From China, we get retail sales, industrial production and fixed asset investment, all for August. Expectations are for retail sales as well as industrial production to have accelerated in yearly terms, while fixed asset investment is expected to have slowed somewhat. The forecasts for retail sales and industrial production are supported by the nation’s official manufacturing PMI, which showed that output growth was faster compared to a year ago. What’s more, the production sub-index was much higher than August 2016.

In the US, we get CPI data for August. Given the increasingly concerned remarks on Wednesday by Brainard and Kashkari over inflation and interest rates, this set of CPI data is likely to attract more attention than usual, as it could prove critical on whether the FOMC will indeed proceed with another rate hike this year. Expectations are for the headline rate to have ticked up, but for the core rate to have ticked down.
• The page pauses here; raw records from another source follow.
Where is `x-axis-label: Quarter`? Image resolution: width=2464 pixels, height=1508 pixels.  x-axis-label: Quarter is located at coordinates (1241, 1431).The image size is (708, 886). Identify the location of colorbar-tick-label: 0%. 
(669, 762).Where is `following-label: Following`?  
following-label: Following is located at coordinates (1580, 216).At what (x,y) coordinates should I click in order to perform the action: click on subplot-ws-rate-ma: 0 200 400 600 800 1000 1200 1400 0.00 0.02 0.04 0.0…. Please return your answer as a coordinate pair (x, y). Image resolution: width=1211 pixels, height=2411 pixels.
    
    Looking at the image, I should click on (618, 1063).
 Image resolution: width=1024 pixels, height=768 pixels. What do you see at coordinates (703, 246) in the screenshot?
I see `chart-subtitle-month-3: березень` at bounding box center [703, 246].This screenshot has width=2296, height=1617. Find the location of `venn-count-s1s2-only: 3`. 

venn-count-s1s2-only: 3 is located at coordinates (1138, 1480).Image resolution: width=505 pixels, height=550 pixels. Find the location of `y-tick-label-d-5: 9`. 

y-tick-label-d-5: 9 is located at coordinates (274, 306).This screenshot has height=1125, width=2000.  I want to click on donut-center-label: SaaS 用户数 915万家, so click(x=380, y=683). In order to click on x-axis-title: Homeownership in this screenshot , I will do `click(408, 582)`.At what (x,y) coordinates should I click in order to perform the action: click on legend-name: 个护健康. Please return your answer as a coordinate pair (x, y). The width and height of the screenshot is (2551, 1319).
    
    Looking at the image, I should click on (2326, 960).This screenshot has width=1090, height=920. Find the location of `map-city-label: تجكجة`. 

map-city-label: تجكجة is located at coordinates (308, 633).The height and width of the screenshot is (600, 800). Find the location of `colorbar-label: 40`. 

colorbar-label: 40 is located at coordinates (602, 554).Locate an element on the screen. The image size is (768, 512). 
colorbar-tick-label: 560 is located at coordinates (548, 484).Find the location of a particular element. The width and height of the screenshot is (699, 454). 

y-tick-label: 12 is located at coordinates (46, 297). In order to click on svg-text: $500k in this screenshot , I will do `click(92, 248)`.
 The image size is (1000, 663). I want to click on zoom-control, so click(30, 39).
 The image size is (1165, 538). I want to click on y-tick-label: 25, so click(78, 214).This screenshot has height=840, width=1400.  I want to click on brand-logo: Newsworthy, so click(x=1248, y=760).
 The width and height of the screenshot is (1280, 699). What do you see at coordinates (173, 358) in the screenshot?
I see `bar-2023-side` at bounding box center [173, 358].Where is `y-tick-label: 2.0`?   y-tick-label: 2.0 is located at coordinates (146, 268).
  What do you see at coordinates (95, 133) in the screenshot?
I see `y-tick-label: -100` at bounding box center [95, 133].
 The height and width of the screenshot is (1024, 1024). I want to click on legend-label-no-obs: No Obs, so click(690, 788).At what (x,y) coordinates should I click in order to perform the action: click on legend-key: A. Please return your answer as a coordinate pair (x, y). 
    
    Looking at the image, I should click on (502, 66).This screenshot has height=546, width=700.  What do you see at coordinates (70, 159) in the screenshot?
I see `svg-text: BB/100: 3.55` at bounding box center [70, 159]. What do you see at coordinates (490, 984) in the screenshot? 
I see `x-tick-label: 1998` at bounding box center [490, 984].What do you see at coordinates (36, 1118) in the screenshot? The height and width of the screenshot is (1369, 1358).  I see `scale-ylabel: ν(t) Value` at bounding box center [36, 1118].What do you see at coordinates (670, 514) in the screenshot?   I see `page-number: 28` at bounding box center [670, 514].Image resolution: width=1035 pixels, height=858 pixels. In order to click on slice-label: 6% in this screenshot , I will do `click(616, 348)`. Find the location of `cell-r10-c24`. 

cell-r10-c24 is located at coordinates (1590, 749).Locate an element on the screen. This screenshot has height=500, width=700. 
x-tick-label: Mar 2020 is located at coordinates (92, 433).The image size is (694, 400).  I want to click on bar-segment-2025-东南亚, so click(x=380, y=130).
This combination makes us believe that the rise in the headline rate may be owed primarily to movements in volatile items, such as energy-related products and food. Therefore, as long as core inflation remains subdued, we doubt that the headline print will be enough to drag forth expectations for the next Fed hike. Actually, we believe something like that may be the reason for the number of concerned policymakers around inflation to increase at the upcoming Fed meeting, and for the probability for another rate hike by year-end to drop further. According to the Fed fund futures, that probability currently stands at around 30%.

Finally on Friday, we get the US retail sales for August and expectations are for both the headline and core rates to have declined somewhat. That said, both the nation’s consumer sentiment indices for the month did not paint a clear picture. Even though the U o M print declined, the Conference Board index continued to rise, making us hesitant to place too much faith in the forecast.